See here for how to make Persian Rice (just make the white rice, omit the steps with the lima bean mixture).  You could probably just serve this with your favorite style of rice if you prefer.

Supplies

Measuring cups

Knives, peelers, cutting board

Large pan for frying and large saucepan for the split peas

Bowls

Ingredients

2 cups of dried split peas, rinsed and drained (you can soak these overnight if you like or start them dry)

2 very large russet potatoes (peeled and sliced into fries, soaked in hot tap water in a bowl for 10 minutes, then drained and patted dry)
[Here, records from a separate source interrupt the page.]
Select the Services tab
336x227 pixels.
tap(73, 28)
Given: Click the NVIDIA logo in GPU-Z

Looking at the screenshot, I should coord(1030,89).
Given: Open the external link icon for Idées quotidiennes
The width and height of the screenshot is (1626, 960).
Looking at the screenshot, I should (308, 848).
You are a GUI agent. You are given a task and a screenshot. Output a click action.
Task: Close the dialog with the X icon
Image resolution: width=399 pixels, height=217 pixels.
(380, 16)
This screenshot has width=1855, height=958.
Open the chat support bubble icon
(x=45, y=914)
11 large white mushrooms, sliced (you can use an egg slicer for this, here is my favorite that can handle mushrooms: (amazon affiliate link))

1 1/4 cups canola oil

1 tablespoon olive oil

1/2 large onion, minced

2-3 cloves of garlic, peeled and minced

1 tablespoon turmeric

1 teaspoon salt

Salt to taste on the fries

1/2 teaspoon pepper

1 teaspoon paprika

1 teaspoon dried parsley

3 cups of vegetable broth (I use a tomato free version)

1 tablespoon lemon juice

Directions

Take your rinsed 2 cups of split peas and put them into 9 cups of boiling water.  You’ll want to skim the foam that comes to the top because you don’t want your pot to boil over.  I believe it is just denatured protein coming off the split peas.  Boil them until they are pretty much falling apart, from dried split peas without soaking this took 45 minutes.  Drain and set aside.  Wipe the pot you used to boil them, you’ll be making the khoresht in that pot.
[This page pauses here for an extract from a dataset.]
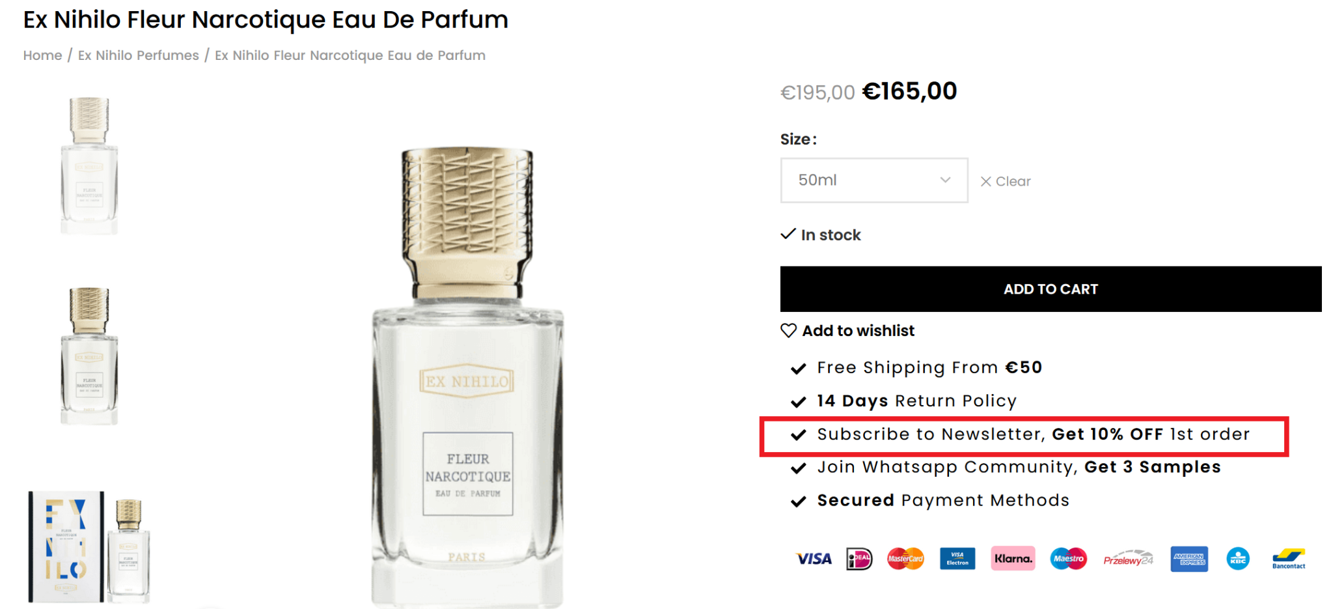Click the Maestro payment icon

tap(1068, 559)

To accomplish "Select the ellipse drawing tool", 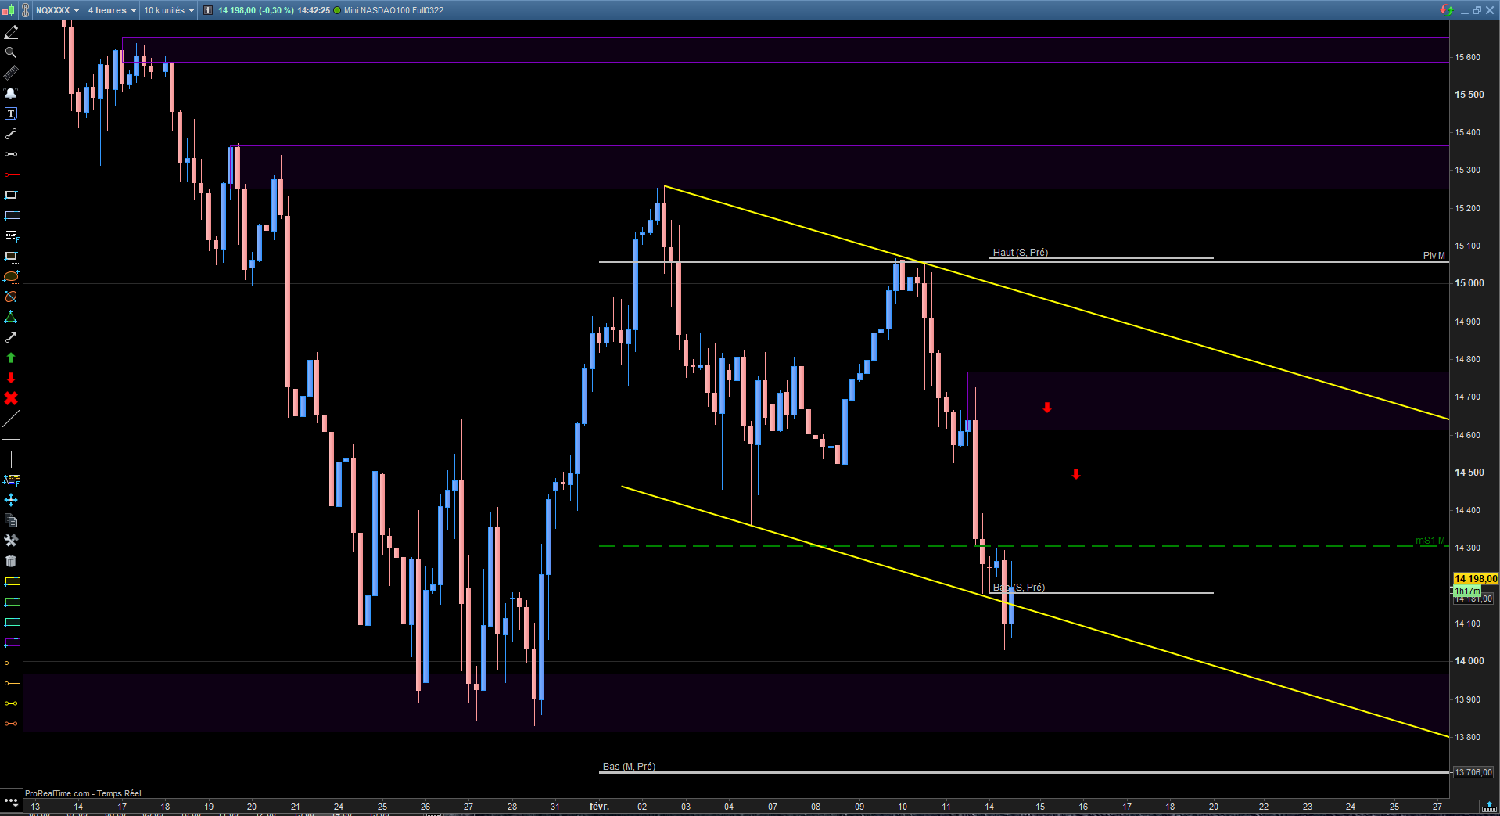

While your split peas are cooking, prepare your russets for frying (you’ll also want to peel and slice your potatoes for tahdig if you’re making persian rice as mentioned above, you can also rinse and soak your rice right now, it just needs to soak for two hours at a minimum).  Soak them in hot tap water for ten minutes, this is a tip from Cook’s Illustrated to get them crispy when they are cooked.  Drain them and pat them dry.  You’ll want to heat your oil on high and when the oil is hot you’ll add one layer of potatoes.  Watch them, I start with high heat and then adjust one setting lower (on my electric stove) so they don’t burn or cook too quickly.  It takes some practice to get them how you want them.  When they are nicely golden, put them on some paper towels in a dish to cool, add salt while they’re still hot.  A sprinkling will do.  Continue until all your fries are made.
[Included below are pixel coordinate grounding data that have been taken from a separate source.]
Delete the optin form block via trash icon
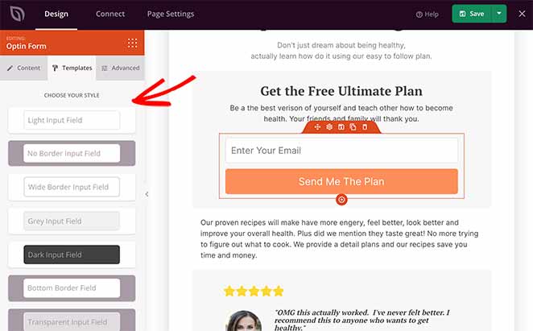 (x=365, y=127)
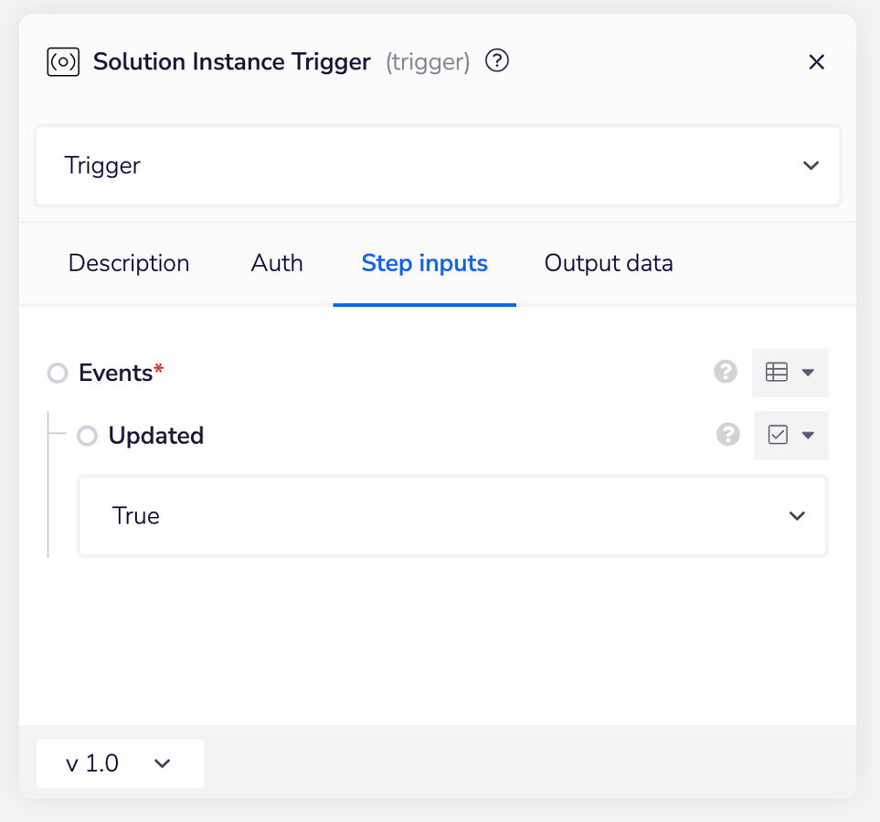Open help for Solution Instance Trigger
Viewport: 880px width, 822px height.
coord(497,61)
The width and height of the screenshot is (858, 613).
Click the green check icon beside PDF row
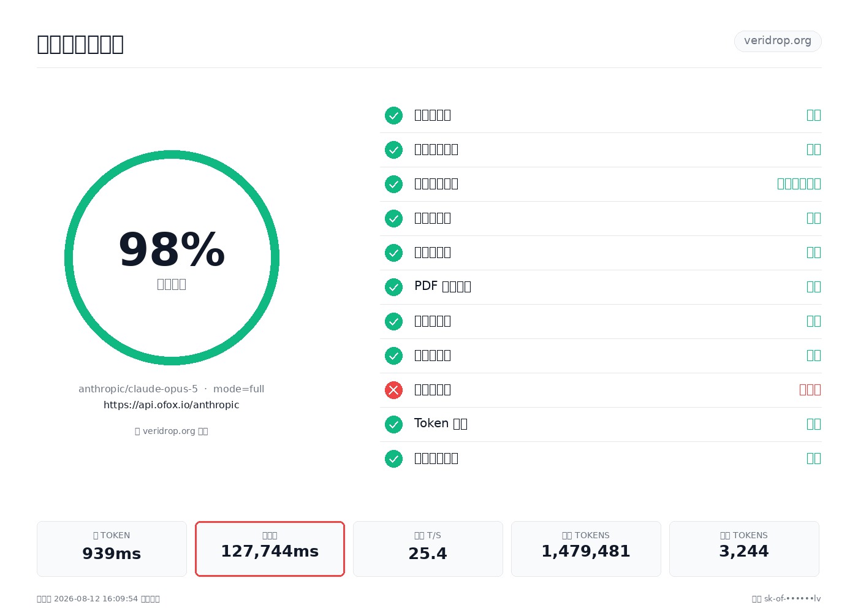(393, 287)
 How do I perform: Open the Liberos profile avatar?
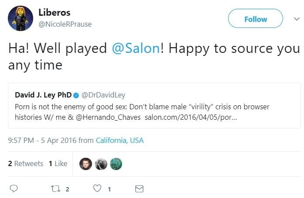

Now, remember the saucepan you wiped down?  Heat it on medium high and swirl your tablespoon of olive oil around, add your minced onion and cook for a few minutes until they are soft.  Now add your garlic and splices (turmeric, paprika, salt, pepper, parsley) and stir to coat.  After a minute or two, add your sliced mushrooms.  I read in Martha Stewart Living that you don’t want to stir mushrooms too much while they cook or they release their juices and don’t brown.  So don’t stir too often but no big deal if you do.  If things get sticky on the bottom of the pan, feel free to deglaze with a bit of water.  Cook on medium now for 5-10 minutes until the mushrooms are cooked.  Add your fries, if you think you’ve made too many, hold off on putting them all in and see how the pan fills with your other ingredients first.  Now add your split peas, broth, and lemon juice, stir and bring to a simmer and adjust the heat so it simmers steadily.  I put a lid slightly off kilter on the pot and reduce to low.  Now let it simmer, stirring from time to time, for 2 hours.  I told you this was a long one!

You can make this the day before and it will be great, an hour before you’re ready to serve, get your rice going (if you’re making persian rice as linked to above) and you’ll see that this sauce gets nice and thick.  I know the pictures make all the beautiful fries look like they are hidden but the flavor is all there and the russets help thicken your sauce.  My mom makes this with dried lemon and tomato in it as well but she helped me adapt this because we’ve been mostly tomato free because of R’s allergy.